* Begin Passage shown *
4.2. Legal, administrative, and financial switching costs
The New York seat is underwritten by a mature legal regime—privileges and immunities, security arrangements, communications infrastructure, and a dense network of permanent missions and support services. Recreating this in another country would require a comprehensive new ‘seat agreement’ and a lengthy transition period with significant dual-running costs[8].
4.3. Losing the New York diplomatic ecosystem
New York is not only a meeting location; it is a diplomatic ecology. Informal interactions, dense scheduling, and the city’s surrounding networks (media, civil society, permanent missions) contribute to the UN’s everyday functioning. A full relocation risks eroding that ‘thick’ ecosystem, at least for a prolonged transition period.
* End Passage shown *
§ Task 1: Restate the passage on the UN's New York seat from "4.3. Losing the" to "prolonged transition period.", substituting "move" for "relocation".
* Begin Exercise material *
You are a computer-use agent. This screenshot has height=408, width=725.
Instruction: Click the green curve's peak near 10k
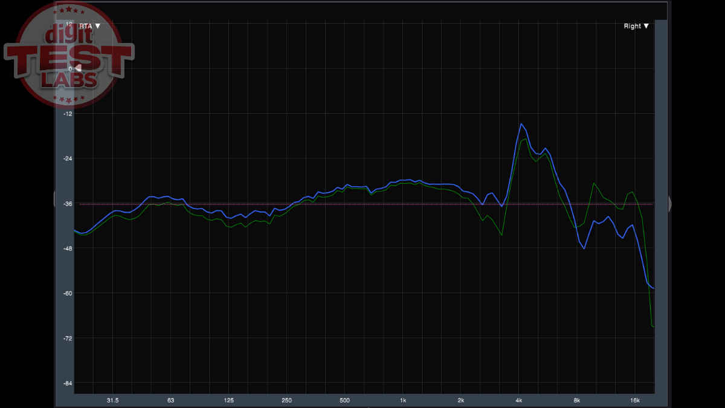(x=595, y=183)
* End Exercise material *
* Begin Exercise material *
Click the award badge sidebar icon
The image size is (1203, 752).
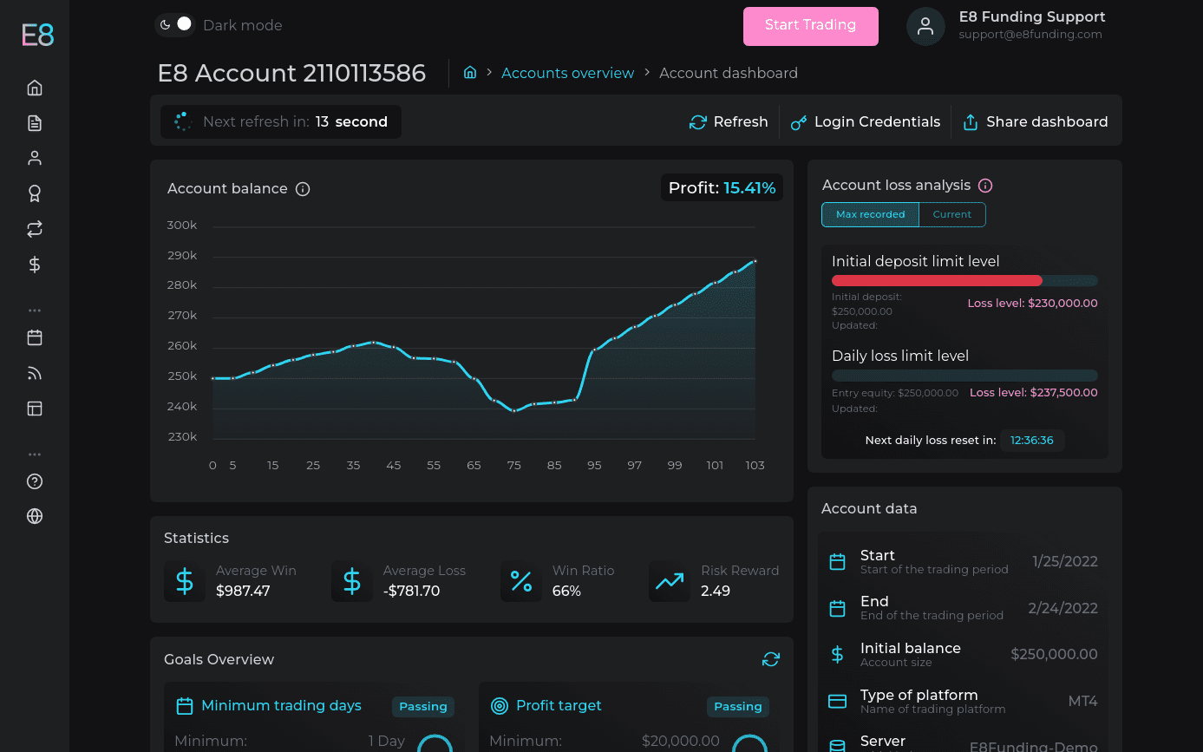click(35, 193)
* End Exercise material *
* Begin Exercise material *
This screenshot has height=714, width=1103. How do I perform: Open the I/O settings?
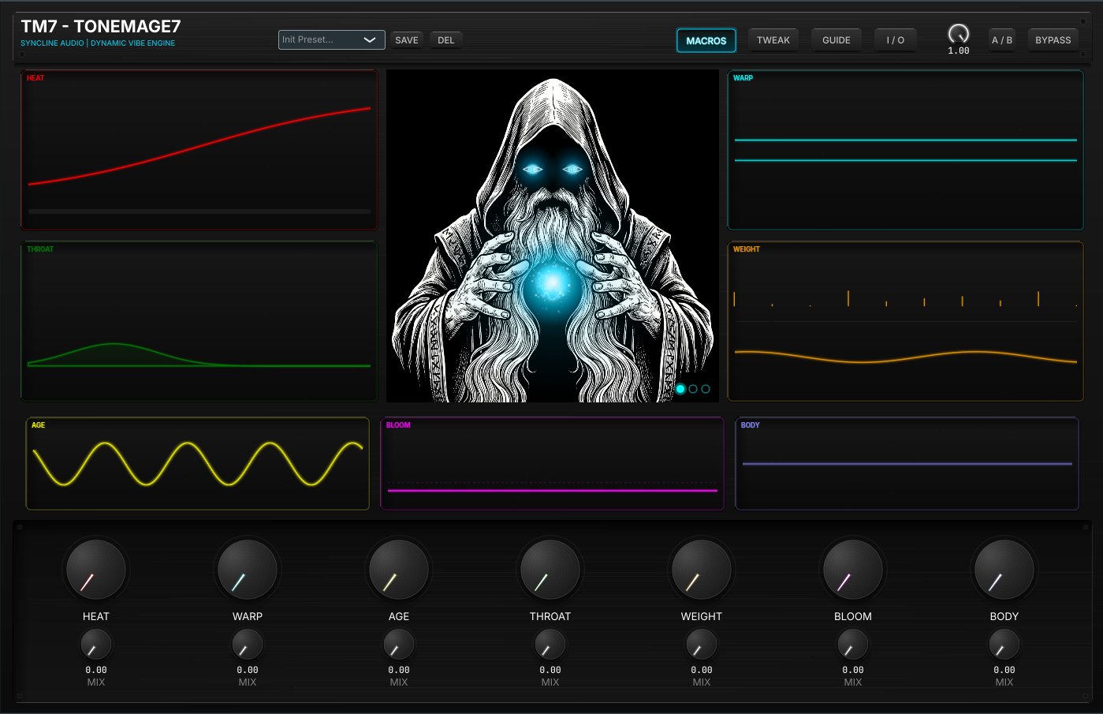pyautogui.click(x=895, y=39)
* End Exercise material *
§ Task 2: Output the records verbatim from the line with "You are a computer-use" through the line with "(x=595, y=183)", leaving the pictures out.

§ Task answer 1:
4.3. Losing the New York diplomatic ecosystem
New York is not only a meeting location; it is a diplomatic ecology. Informal interactions, dense scheduling, and the city’s surrounding networks (media, civil society, permanent missions) contribute to the UN’s everyday functioning. A full move risks eroding that ‘thick’ ecosystem, at least for a prolonged transition period.

§ Task answer 2:
You are a computer-use agent. This screenshot has height=408, width=725.
Instruction: Click the green curve's peak near 10k
(x=595, y=183)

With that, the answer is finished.